▶ _WHAT IS EXPECTED_: Transcribe the data that follows precisely, omitting nothing.
═════ RECORD SET
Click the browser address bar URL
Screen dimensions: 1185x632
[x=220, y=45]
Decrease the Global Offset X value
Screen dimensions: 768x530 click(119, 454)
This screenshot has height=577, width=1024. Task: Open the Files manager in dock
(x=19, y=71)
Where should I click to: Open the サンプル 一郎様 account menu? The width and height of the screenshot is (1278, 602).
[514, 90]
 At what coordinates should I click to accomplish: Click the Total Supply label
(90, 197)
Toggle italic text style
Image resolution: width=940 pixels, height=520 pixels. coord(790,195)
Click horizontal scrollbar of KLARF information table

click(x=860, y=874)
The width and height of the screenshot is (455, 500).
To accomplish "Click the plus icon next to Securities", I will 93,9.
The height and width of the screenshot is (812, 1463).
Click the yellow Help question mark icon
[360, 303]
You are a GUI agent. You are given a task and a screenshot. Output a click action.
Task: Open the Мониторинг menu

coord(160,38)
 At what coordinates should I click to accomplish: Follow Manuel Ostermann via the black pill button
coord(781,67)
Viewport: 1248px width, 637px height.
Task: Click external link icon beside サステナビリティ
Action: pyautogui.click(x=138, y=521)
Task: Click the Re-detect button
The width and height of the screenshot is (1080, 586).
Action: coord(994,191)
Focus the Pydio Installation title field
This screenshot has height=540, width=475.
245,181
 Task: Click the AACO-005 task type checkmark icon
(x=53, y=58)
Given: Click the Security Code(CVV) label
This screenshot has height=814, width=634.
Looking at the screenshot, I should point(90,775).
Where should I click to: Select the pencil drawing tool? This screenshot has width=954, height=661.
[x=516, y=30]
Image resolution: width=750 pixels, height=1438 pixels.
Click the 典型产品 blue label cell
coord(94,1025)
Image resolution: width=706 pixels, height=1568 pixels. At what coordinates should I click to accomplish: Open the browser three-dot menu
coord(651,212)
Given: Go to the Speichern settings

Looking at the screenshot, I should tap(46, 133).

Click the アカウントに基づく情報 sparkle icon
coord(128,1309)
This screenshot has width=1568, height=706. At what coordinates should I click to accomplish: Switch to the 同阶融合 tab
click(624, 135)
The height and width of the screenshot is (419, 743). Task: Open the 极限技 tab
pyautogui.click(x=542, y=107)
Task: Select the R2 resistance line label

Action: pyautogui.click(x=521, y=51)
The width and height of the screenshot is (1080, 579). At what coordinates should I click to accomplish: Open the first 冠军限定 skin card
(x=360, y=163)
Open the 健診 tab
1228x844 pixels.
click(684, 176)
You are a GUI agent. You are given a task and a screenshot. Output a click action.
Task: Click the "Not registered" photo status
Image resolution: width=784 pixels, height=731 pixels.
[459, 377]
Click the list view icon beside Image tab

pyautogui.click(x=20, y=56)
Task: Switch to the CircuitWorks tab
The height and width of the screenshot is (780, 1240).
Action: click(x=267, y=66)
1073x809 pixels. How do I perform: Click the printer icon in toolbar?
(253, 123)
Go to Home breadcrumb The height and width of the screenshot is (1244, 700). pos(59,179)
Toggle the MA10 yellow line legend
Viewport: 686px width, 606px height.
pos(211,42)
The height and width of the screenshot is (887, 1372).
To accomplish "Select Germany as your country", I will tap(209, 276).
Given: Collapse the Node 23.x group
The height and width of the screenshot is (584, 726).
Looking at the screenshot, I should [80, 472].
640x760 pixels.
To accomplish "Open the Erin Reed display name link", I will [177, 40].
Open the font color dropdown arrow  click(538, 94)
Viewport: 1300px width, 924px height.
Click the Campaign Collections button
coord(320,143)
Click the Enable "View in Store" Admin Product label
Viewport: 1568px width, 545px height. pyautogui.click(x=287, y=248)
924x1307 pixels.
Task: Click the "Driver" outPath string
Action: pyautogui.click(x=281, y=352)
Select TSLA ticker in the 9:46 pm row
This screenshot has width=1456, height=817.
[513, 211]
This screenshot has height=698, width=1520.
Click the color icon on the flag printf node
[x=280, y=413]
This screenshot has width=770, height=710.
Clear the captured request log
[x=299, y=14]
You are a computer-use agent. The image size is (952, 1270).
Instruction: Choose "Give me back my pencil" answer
══════════
▶ _FINISHED TASK_:
Click the browser address bar URL
Screen dimensions: 1185x632
[x=220, y=45]
Decrease the Global Offset X value
Screen dimensions: 768x530 click(119, 454)
This screenshot has height=577, width=1024. Task: Open the Files manager in dock
(x=19, y=71)
Where should I click to: Open the サンプル 一郎様 account menu? The width and height of the screenshot is (1278, 602).
[514, 90]
 At what coordinates should I click to accomplish: Click the Total Supply label
(90, 197)
Toggle italic text style
Image resolution: width=940 pixels, height=520 pixels. coord(790,195)
Click horizontal scrollbar of KLARF information table

click(x=860, y=874)
The width and height of the screenshot is (455, 500).
To accomplish "Click the plus icon next to Securities", I will 93,9.
The height and width of the screenshot is (812, 1463).
Click the yellow Help question mark icon
[360, 303]
You are a GUI agent. You are given a task and a screenshot. Output a click action.
Task: Open the Мониторинг menu

coord(160,38)
 At what coordinates should I click to accomplish: Follow Manuel Ostermann via the black pill button
coord(781,67)
Viewport: 1248px width, 637px height.
Task: Click external link icon beside サステナビリティ
Action: pyautogui.click(x=138, y=521)
Task: Click the Re-detect button
The width and height of the screenshot is (1080, 586).
Action: coord(994,191)
Focus the Pydio Installation title field
This screenshot has height=540, width=475.
245,181
 Task: Click the AACO-005 task type checkmark icon
(x=53, y=58)
Given: Click the Security Code(CVV) label
This screenshot has height=814, width=634.
Looking at the screenshot, I should point(90,775).
Where should I click to: Select the pencil drawing tool? This screenshot has width=954, height=661.
[x=516, y=30]
Image resolution: width=750 pixels, height=1438 pixels.
Click the 典型产品 blue label cell
coord(94,1025)
Image resolution: width=706 pixels, height=1568 pixels. At what coordinates should I click to accomplish: Open the browser three-dot menu
coord(651,212)
Given: Go to the Speichern settings

Looking at the screenshot, I should tap(46, 133).

Click the アカウントに基づく情報 sparkle icon
coord(128,1309)
This screenshot has width=1568, height=706. At what coordinates should I click to accomplish: Switch to the 同阶融合 tab
click(624, 135)
The height and width of the screenshot is (419, 743). Task: Open the 极限技 tab
pyautogui.click(x=542, y=107)
Task: Select the R2 resistance line label

Action: pyautogui.click(x=521, y=51)
The width and height of the screenshot is (1080, 579). At what coordinates should I click to accomplish: Open the first 冠军限定 skin card
(x=360, y=163)
Open the 健診 tab
1228x844 pixels.
click(684, 176)
You are a GUI agent. You are given a task and a screenshot. Output a click action.
Task: Click the "Not registered" photo status
Image resolution: width=784 pixels, height=731 pixels.
[459, 377]
Click the list view icon beside Image tab

pyautogui.click(x=20, y=56)
Task: Switch to the CircuitWorks tab
The height and width of the screenshot is (780, 1240).
Action: click(x=267, y=66)
1073x809 pixels. How do I perform: Click the printer icon in toolbar?
(253, 123)
Go to Home breadcrumb The height and width of the screenshot is (1244, 700). pos(59,179)
Toggle the MA10 yellow line legend
Viewport: 686px width, 606px height.
pos(211,42)
The height and width of the screenshot is (887, 1372).
To accomplish "Select Germany as your country", I will tap(209, 276).
Given: Collapse the Node 23.x group
The height and width of the screenshot is (584, 726).
Looking at the screenshot, I should [80, 472].
640x760 pixels.
To accomplish "Open the Erin Reed display name link", I will [177, 40].
Open the font color dropdown arrow  click(538, 94)
Viewport: 1300px width, 924px height.
Click the Campaign Collections button
coord(320,143)
Click the Enable "View in Store" Admin Product label
Viewport: 1568px width, 545px height. pyautogui.click(x=287, y=248)
924x1307 pixels.
Task: Click the "Driver" outPath string
Action: pyautogui.click(x=281, y=352)
Select TSLA ticker in the 9:46 pm row
This screenshot has width=1456, height=817.
[513, 211]
This screenshot has height=698, width=1520.
Click the color icon on the flag printf node
[x=280, y=413]
This screenshot has width=770, height=710.
Clear the captured request log
[x=299, y=14]
You are a computer-use agent. The image size is (952, 1270).
Instruction: Choose "Give me back my pencil" answer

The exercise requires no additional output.